(Excerpted records)

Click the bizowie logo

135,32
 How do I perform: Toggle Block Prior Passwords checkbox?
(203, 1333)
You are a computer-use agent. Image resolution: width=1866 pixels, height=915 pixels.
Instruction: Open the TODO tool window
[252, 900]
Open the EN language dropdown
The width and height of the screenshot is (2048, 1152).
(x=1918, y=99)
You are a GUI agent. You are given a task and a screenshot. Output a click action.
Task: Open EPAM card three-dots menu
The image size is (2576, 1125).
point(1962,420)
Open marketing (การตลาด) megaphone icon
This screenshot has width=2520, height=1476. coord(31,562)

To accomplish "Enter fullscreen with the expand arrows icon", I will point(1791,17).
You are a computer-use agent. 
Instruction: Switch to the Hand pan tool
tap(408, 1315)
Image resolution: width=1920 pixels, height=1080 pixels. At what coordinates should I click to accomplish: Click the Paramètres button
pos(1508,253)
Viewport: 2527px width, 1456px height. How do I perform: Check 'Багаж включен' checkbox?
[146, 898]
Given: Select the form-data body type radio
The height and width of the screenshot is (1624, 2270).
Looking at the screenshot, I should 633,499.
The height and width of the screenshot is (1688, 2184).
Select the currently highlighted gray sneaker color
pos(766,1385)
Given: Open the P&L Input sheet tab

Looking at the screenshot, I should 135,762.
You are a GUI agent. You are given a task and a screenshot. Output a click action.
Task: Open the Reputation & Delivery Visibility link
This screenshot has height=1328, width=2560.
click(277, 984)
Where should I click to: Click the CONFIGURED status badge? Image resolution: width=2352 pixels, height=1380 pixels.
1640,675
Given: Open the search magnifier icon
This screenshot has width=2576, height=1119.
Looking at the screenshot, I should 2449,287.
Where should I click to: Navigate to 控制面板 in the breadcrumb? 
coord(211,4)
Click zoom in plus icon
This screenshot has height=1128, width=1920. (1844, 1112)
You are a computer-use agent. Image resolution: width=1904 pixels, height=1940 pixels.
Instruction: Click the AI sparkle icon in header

(End Excerpted records)

- **What you need to do**
Reply with every line of the material above, unaltered.

- **Result of this exercise**
Click the bizowie logo

135,32
 How do I perform: Toggle Block Prior Passwords checkbox?
(203, 1333)
You are a computer-use agent. Image resolution: width=1866 pixels, height=915 pixels.
Instruction: Open the TODO tool window
[252, 900]
Open the EN language dropdown
The width and height of the screenshot is (2048, 1152).
(x=1918, y=99)
You are a GUI agent. You are given a task and a screenshot. Output a click action.
Task: Open EPAM card three-dots menu
The image size is (2576, 1125).
point(1962,420)
Open marketing (การตลาด) megaphone icon
This screenshot has width=2520, height=1476. coord(31,562)

To accomplish "Enter fullscreen with the expand arrows icon", I will point(1791,17).
You are a computer-use agent. 
Instruction: Switch to the Hand pan tool
tap(408, 1315)
Image resolution: width=1920 pixels, height=1080 pixels. At what coordinates should I click to accomplish: Click the Paramètres button
pos(1508,253)
Viewport: 2527px width, 1456px height. How do I perform: Check 'Багаж включен' checkbox?
[146, 898]
Given: Select the form-data body type radio
The height and width of the screenshot is (1624, 2270).
Looking at the screenshot, I should 633,499.
The height and width of the screenshot is (1688, 2184).
Select the currently highlighted gray sneaker color
pos(766,1385)
Given: Open the P&L Input sheet tab

Looking at the screenshot, I should 135,762.
You are a GUI agent. You are given a task and a screenshot. Output a click action.
Task: Open the Reputation & Delivery Visibility link
This screenshot has height=1328, width=2560.
click(277, 984)
Where should I click to: Click the CONFIGURED status badge? Image resolution: width=2352 pixels, height=1380 pixels.
1640,675
Given: Open the search magnifier icon
This screenshot has width=2576, height=1119.
Looking at the screenshot, I should 2449,287.
Where should I click to: Navigate to 控制面板 in the breadcrumb? 
coord(211,4)
Click zoom in plus icon
This screenshot has height=1128, width=1920. (1844, 1112)
You are a computer-use agent. Image resolution: width=1904 pixels, height=1940 pixels.
Instruction: Click the AI sparkle icon in header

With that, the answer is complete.